OBJECTIVE:
Copy out the entries starting at the line containing "You are a GUI" and ending at the line containing "(x=203, y=194)", exactly as they appear, including both of those lines.

════════════════════

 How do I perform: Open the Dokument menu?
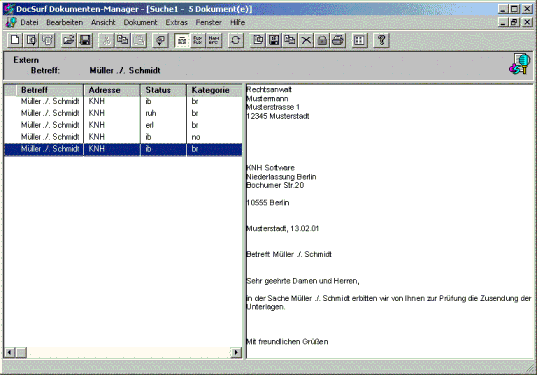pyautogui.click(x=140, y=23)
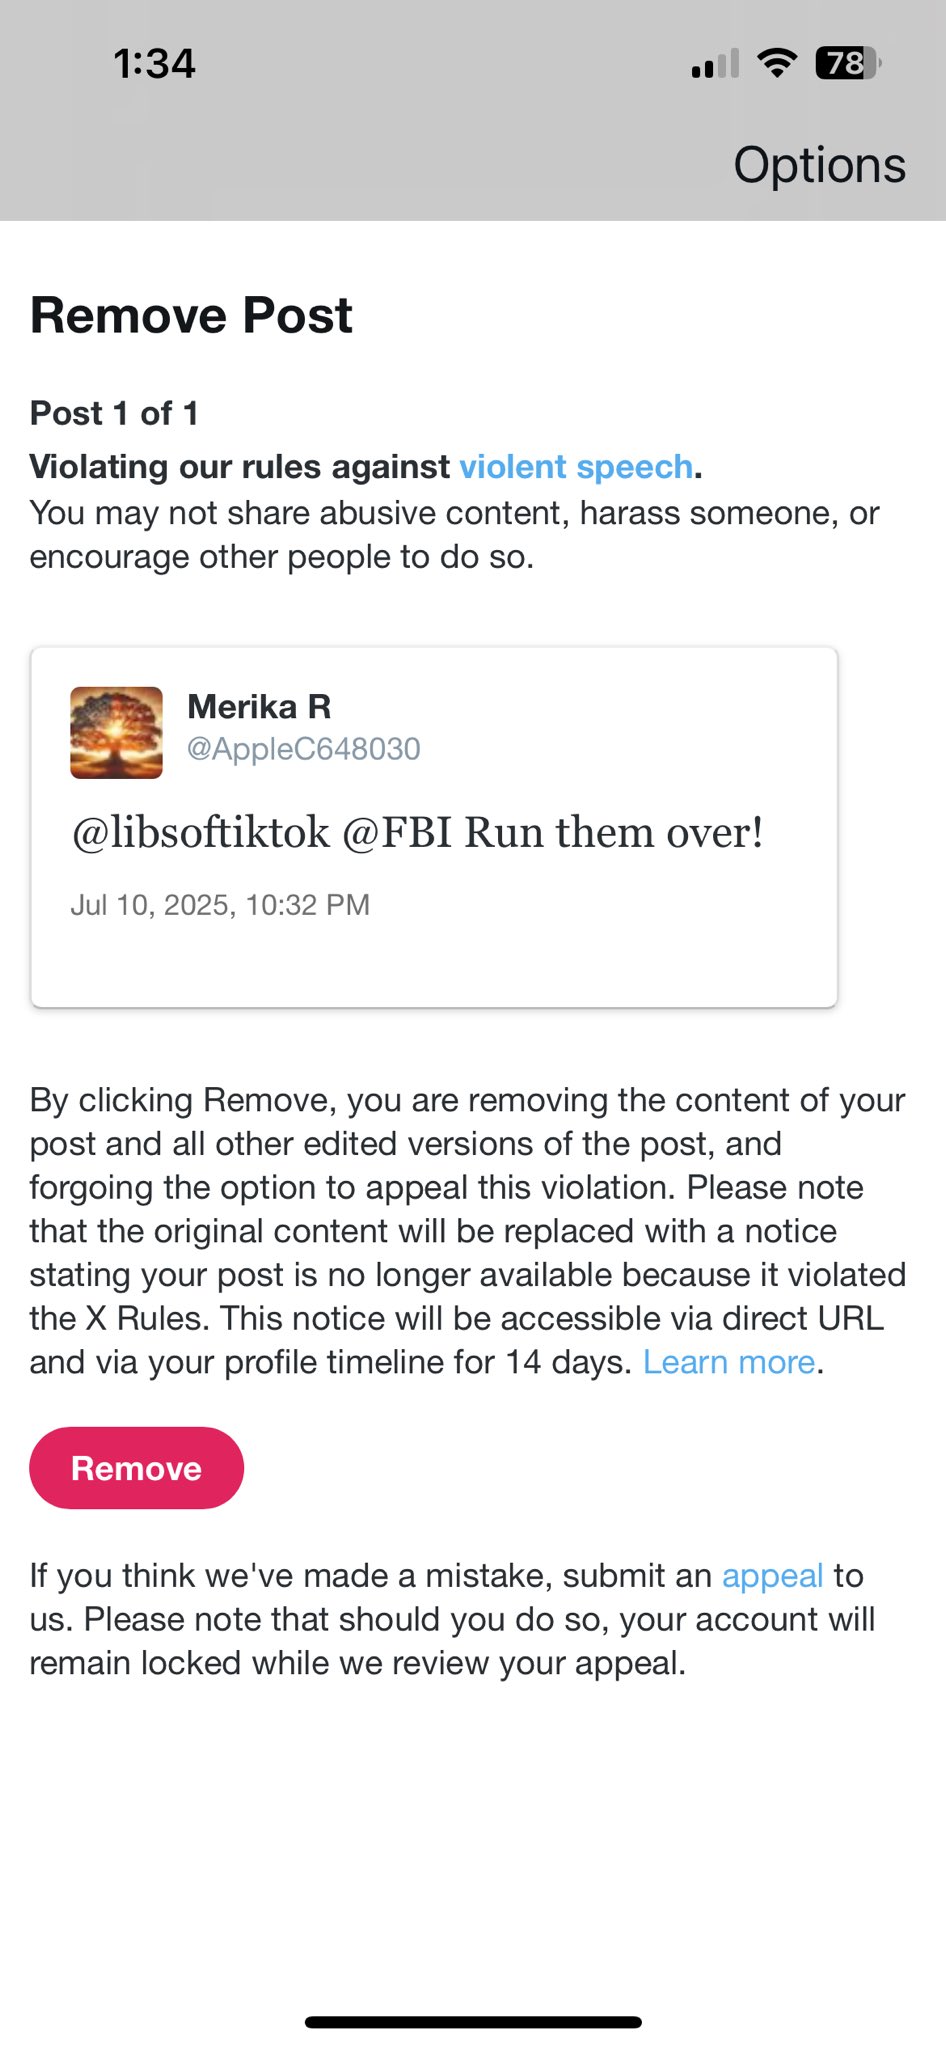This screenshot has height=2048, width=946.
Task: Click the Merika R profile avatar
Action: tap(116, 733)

════════════════════

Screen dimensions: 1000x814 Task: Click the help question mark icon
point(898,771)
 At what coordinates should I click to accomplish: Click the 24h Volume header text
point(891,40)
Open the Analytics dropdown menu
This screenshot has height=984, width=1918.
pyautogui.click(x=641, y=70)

════════════════════

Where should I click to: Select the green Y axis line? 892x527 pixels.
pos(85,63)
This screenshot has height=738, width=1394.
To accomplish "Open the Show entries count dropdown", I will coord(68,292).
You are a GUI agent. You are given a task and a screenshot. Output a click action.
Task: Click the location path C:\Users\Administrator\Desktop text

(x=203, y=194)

════════════════════

OUTPUT OF THE TASK:
You are a GUI agent. You are given a task and a screenshot. Output a click action.
Task: Click the location path C:\Users\Administrator\Desktop text

(x=203, y=194)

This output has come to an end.